__Given passage__
Illusory Promises of Future Health Care Cost Savings (and Increased Profits for Osteoporosis Screening Now!)

Click on image to enlarge it. Source 

The Boston Globe today has an excellent exploration of how lobbyists inserted language in the health care reform bill to effectively double payment for bone densitometry.   Medicare recognized that it was overpaying for osteoporosis screening tests, and cut prices.  Lobbyists for the scan manufacturers, physicians who perform scanning, and drug companies which sell osteoporosis medication cried "foul." As a result of a $3 million lobbying effort,  the price for a scan will go up from $50 to $97.


Here are two comments from (Democratic) legislators who got campaign contributions from the scanning industry and inserted this language into the health reform bill:


Representative Shelley Berkley (D-Nevada)

“You have to view these things through common sense. And it doesn’t take a genius to figure out that providing bone density tests for elderly Americans will save this country billions of dollars,’’ said  Berkley. “In addition to saving taxpayers money, it will prevent suffering that people with osteoporosis have.’’


Senator Blanche Lincoln (D- Arkansas)
“Part of her effort to strengthen and improve Medicare includes recognizing when a particular test with enormous potential to prevent health problems and significant promise of cost-savings is being taken out of doctors’ offices because providers can’t afford it,’’ said Lincoln spokeswoman Marni Goldberg. “That’s a flaw in the system that needs to be addressed.’’


The article notes that the cost of osteoporosis-related fractures is $19 billion per year. 


Both of these representatives are just plain wrong.   We should screen women at risk for osteoporosis - so that we can prevent fractures, prevent premature death, and give these women (and some men too) more Quality Adjusted Life Years (QALYs).   


However, when we make screening more available it costs more money.  It does not save money. In fact, depending on the analysis, each QALY saved by screening costs between $55,000 and $450,000.   Nothing wrong with doing screening.  But we should not offer false hope that this screening will save billions of dollars. 

Government Capital Assistance to Physicians: Will it Increase Health Care Costs?

__Task list__
• a. List every person named in the osteoporosis screening post, with the role or office the post gives each.
• b. Answer these questions from the osteoporosis screening post:
(i) How much was spent on the lobbying effort?
(ii) What is the yearly cost of osteoporosis-related fractures?
(iii) What range of cost per QALY saved by screening is given?

__Data excerpts__
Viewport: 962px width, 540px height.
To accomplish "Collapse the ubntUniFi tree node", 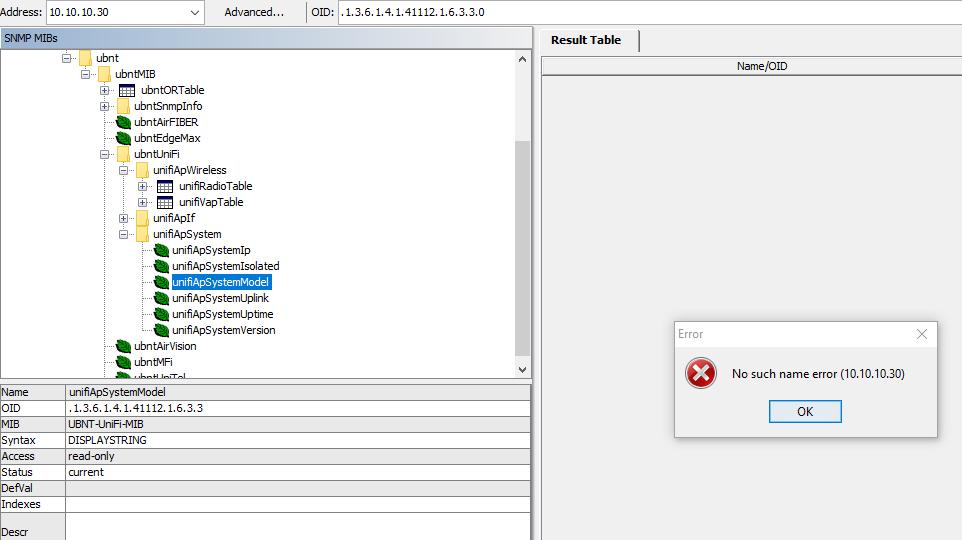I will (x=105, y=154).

...

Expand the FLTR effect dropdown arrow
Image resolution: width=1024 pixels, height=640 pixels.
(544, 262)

__Your responses__
• a.
Shelley Berkley: Representative (D-Nevada)
Blanche Lincoln: Senator (D-Arkansas)
Marni Goldberg: spokeswoman for Senator Lincoln

• b.
(i) $3 million
(ii) $19 billion per year
(iii) Between $55,000 and $450,000